### WORK TO BE COMPLETED:
Print the entries in full, word for word, but not the pictures.

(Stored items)

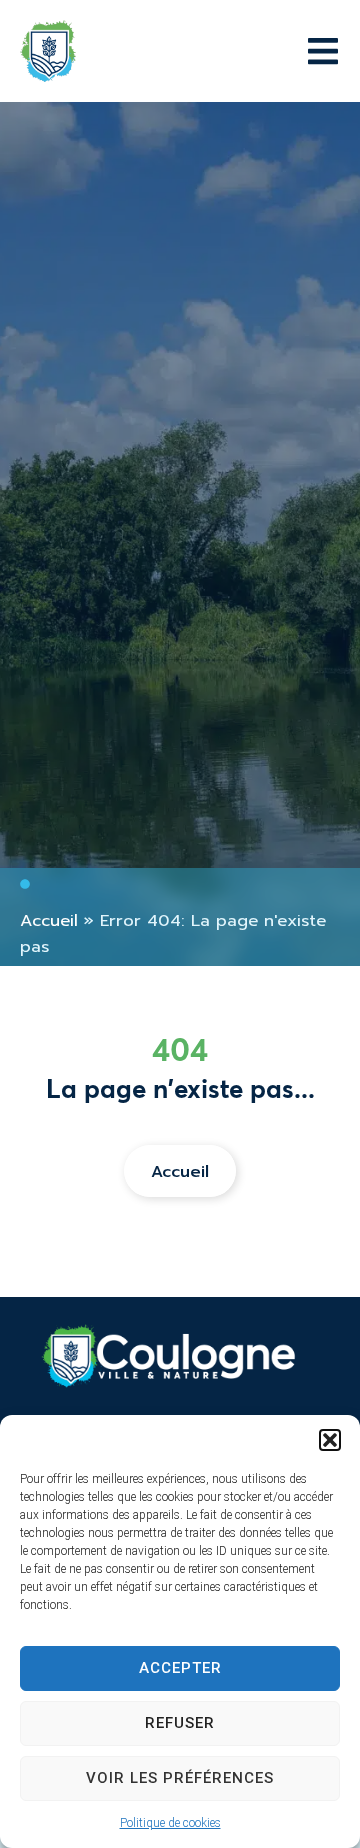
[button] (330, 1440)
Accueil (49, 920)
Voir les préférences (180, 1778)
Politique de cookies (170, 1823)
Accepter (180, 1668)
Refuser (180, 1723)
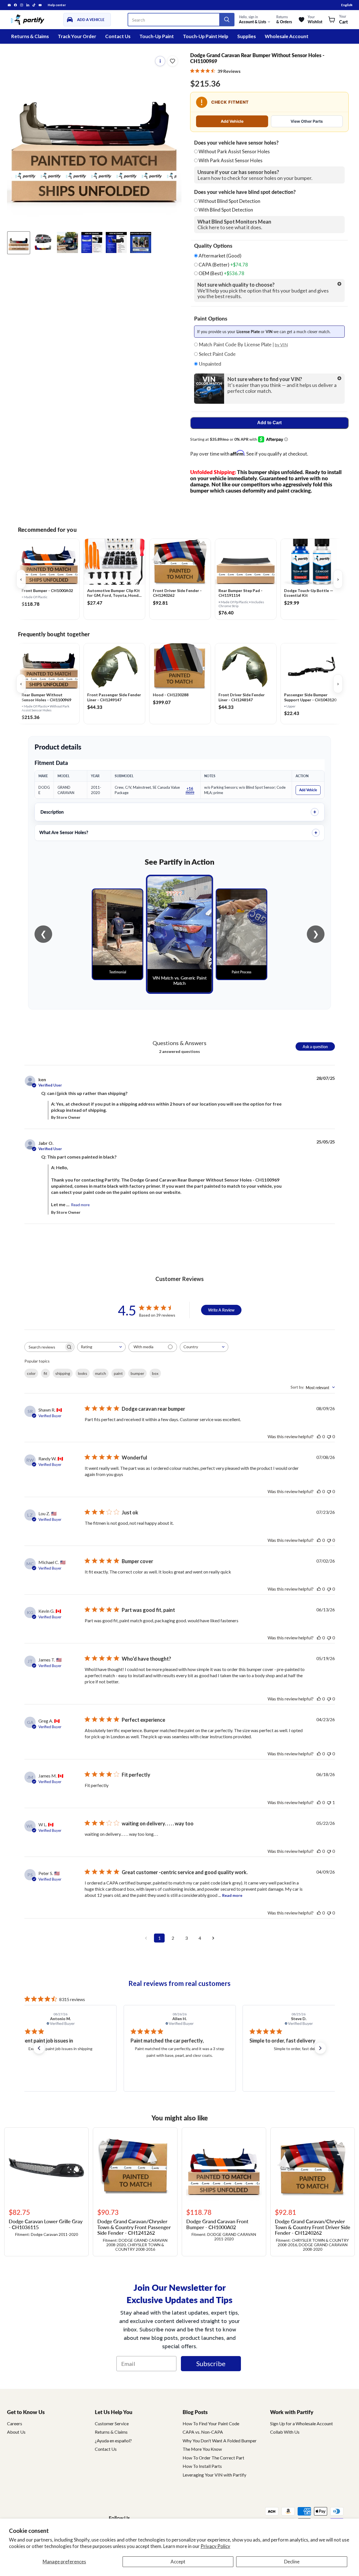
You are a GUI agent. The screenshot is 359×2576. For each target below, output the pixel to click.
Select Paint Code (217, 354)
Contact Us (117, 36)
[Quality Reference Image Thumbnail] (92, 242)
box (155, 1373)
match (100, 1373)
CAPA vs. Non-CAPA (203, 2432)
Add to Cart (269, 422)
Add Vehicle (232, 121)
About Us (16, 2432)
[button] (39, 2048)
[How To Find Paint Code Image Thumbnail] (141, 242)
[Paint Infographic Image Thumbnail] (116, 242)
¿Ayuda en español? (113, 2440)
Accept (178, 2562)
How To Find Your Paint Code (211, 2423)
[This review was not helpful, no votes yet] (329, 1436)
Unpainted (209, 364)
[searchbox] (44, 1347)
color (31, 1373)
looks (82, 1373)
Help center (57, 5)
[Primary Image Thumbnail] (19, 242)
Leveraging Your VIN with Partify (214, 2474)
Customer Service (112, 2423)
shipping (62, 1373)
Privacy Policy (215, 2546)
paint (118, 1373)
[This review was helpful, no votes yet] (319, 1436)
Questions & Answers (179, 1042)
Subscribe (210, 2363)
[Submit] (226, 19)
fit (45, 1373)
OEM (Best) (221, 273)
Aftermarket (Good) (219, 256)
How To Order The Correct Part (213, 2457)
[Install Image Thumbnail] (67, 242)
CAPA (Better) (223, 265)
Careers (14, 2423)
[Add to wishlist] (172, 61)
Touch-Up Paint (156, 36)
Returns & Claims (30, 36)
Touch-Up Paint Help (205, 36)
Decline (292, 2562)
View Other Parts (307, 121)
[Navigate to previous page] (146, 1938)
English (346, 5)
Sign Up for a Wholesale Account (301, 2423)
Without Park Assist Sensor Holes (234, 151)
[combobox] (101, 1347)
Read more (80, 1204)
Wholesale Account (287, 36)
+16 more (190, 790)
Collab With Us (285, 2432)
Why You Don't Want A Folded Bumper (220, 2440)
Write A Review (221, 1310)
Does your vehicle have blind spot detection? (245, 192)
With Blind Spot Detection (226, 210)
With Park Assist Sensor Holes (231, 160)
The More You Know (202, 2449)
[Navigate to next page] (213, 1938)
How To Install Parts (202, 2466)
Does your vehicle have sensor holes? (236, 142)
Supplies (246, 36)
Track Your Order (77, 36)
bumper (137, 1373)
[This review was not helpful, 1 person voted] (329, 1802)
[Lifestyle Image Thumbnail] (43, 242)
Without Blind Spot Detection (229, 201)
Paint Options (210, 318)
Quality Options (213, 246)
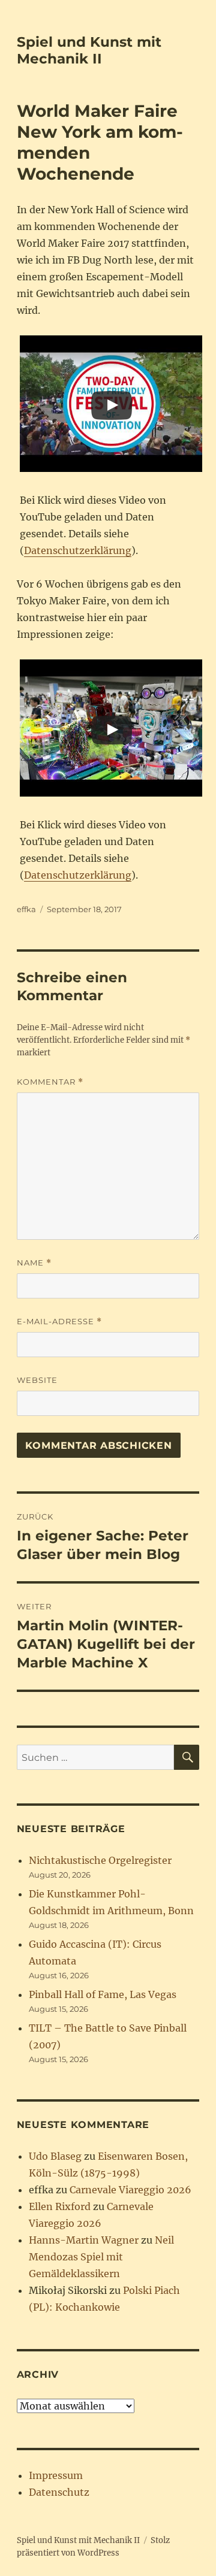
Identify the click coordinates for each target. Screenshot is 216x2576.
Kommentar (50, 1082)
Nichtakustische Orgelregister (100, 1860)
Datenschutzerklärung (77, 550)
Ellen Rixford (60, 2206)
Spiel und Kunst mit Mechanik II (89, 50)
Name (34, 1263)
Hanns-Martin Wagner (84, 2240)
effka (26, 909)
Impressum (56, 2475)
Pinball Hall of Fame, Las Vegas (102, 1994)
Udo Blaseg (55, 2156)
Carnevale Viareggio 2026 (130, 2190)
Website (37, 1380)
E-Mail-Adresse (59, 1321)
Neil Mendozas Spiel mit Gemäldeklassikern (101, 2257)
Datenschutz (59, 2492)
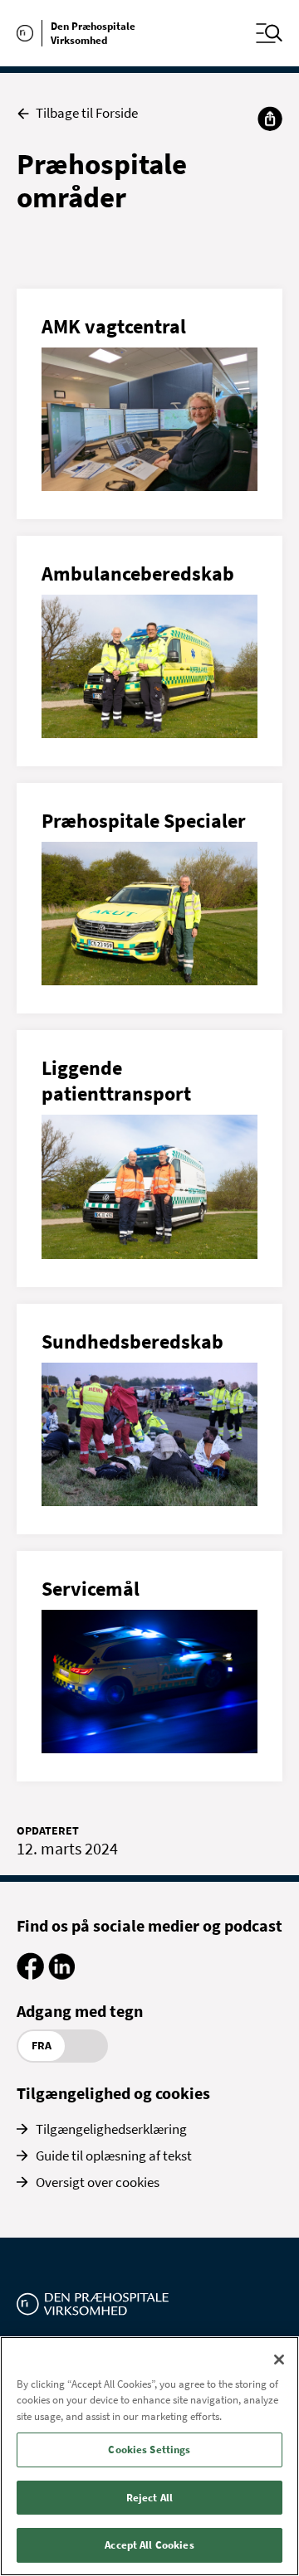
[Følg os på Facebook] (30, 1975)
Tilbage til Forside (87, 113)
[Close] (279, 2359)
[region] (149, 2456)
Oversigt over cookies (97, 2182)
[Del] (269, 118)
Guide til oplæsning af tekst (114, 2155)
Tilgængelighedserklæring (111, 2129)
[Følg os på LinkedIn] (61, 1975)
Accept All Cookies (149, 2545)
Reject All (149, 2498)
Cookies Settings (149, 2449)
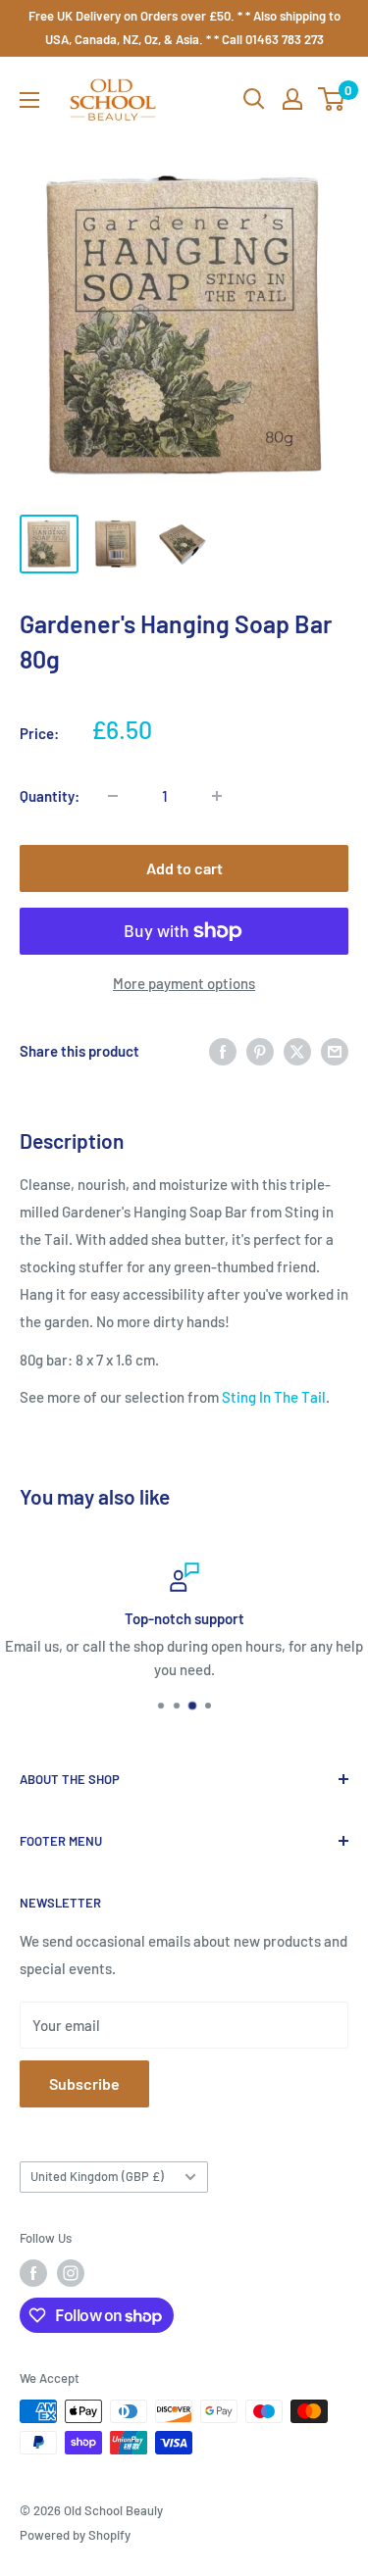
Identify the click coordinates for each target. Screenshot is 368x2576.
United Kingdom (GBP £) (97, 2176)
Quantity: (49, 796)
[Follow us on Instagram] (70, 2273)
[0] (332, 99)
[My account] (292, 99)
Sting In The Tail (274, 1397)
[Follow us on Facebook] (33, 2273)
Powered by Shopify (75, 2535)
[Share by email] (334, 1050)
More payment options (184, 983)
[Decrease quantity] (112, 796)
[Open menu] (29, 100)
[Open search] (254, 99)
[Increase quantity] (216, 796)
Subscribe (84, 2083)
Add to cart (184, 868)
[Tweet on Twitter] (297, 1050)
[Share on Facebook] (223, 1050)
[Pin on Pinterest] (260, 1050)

### RESULT OF THE TASK:
[button] (330, 1440)
Accueil (49, 920)
Voir les préférences (180, 1778)
Politique de cookies (170, 1823)
Accepter (180, 1668)
Refuser (180, 1723)
You are a GUI agent. The screenshot is 359×2576. For each target below, output the pixel to click.
Select Paint Code (217, 354)
Contact Us (117, 36)
[Quality Reference Image Thumbnail] (92, 242)
box (155, 1373)
match (100, 1373)
CAPA vs. Non-CAPA (203, 2432)
Add to Cart (269, 422)
Add Vehicle (232, 121)
About Us (16, 2432)
[button] (39, 2048)
[How To Find Paint Code Image Thumbnail] (141, 242)
[Paint Infographic Image Thumbnail] (116, 242)
¿Ayuda en español? (113, 2440)
Accept (178, 2562)
How To Find Your Paint Code (211, 2423)
[This review was not helpful, no votes yet] (329, 1436)
Unpainted (209, 364)
[searchbox] (44, 1347)
color (31, 1373)
looks (82, 1373)
Help center (57, 5)
[Primary Image Thumbnail] (19, 242)
Leveraging Your VIN with Partify (214, 2474)
Customer Service (112, 2423)
shipping (62, 1373)
Privacy Policy (215, 2546)
paint (118, 1373)
[This review was helpful, no votes yet] (319, 1436)
Questions & Answers (179, 1042)
Subscribe (210, 2363)
[Submit] (226, 19)
fit (45, 1373)
OEM (Best) (221, 273)
Aftermarket (Good) (219, 256)
How To Order The Correct Part (213, 2457)
[Install Image Thumbnail] (67, 242)
CAPA (Better) (223, 265)
Careers (14, 2423)
[Add to wishlist] (172, 61)
Touch-Up Paint (156, 36)
Returns & Claims (30, 36)
Touch-Up Paint Help (205, 36)
Decline (292, 2562)
View Other Parts (307, 121)
[Navigate to previous page] (146, 1938)
English (346, 5)
Sign Up for a Wholesale Account (301, 2423)
Without Park Assist Sensor Holes (234, 151)
[combobox] (101, 1347)
Read more (80, 1204)
Wholesale Account (287, 36)
+16 more (190, 790)
Collab With Us (285, 2432)
Why You Don't Want A Folded Bumper (220, 2440)
Write A Review (221, 1310)
Does your vehicle have blind spot detection? (245, 192)
With Blind Spot Detection (226, 210)
With Park Assist Sensor Holes (231, 160)
The More You Know (202, 2449)
[Navigate to next page] (213, 1938)
How To Install Parts (202, 2466)
Does your vehicle have sensor holes? (236, 142)
Supplies (246, 36)
Track Your Order (77, 36)
bumper (137, 1373)
[This review was not helpful, 1 person voted] (329, 1802)
[Lifestyle Image Thumbnail] (43, 242)
Without Blind Spot Detection (229, 201)
Paint Options (210, 318)
Quality Options (213, 246)
Identify the click coordinates for each target. Screenshot is 216x2576.
Kommentar (50, 1082)
Nichtakustische Orgelregister (100, 1860)
Datenschutzerklärung (77, 550)
Ellen Rixford (60, 2206)
Spiel und Kunst mit Mechanik II (89, 50)
Name (34, 1263)
Hanns-Martin Wagner (84, 2240)
effka (26, 909)
Impressum (56, 2475)
Pinball Hall of Fame, Las Vegas (102, 1994)
Udo Blaseg (55, 2156)
Carnevale Viareggio 2026 (130, 2190)
Website (37, 1380)
E-Mail-Adresse (59, 1321)
Neil Mendozas Spiel mit Gemäldeklassikern (101, 2257)
Datenschutz (59, 2492)
[Følg os på Facebook] (30, 1975)
Tilbage til Forside (87, 113)
[Close] (279, 2359)
[region] (149, 2456)
Oversigt over cookies (97, 2182)
[Del] (269, 118)
Guide til oplæsning af tekst (114, 2155)
Tilgængelighedserklæring (111, 2129)
[Følg os på LinkedIn] (61, 1975)
Accept All Cookies (149, 2545)
Reject All (149, 2498)
Cookies Settings (149, 2449)
Identify the click coordinates for each target. Screenshot is 368x2576.
United Kingdom (GBP £) (97, 2176)
Quantity: (49, 796)
[Follow us on Instagram] (70, 2273)
[0] (332, 99)
[My account] (292, 99)
Sting In The Tail (274, 1397)
[Follow us on Facebook] (33, 2273)
Powered by Shopify (75, 2535)
[Share by email] (334, 1050)
More payment options (184, 983)
[Decrease quantity] (112, 796)
[Open menu] (29, 100)
[Open search] (254, 99)
[Increase quantity] (216, 796)
Subscribe (84, 2083)
Add to cart (184, 868)
[Tweet on Twitter] (297, 1050)
[Share on Facebook] (223, 1050)
[Pin on Pinterest] (260, 1050)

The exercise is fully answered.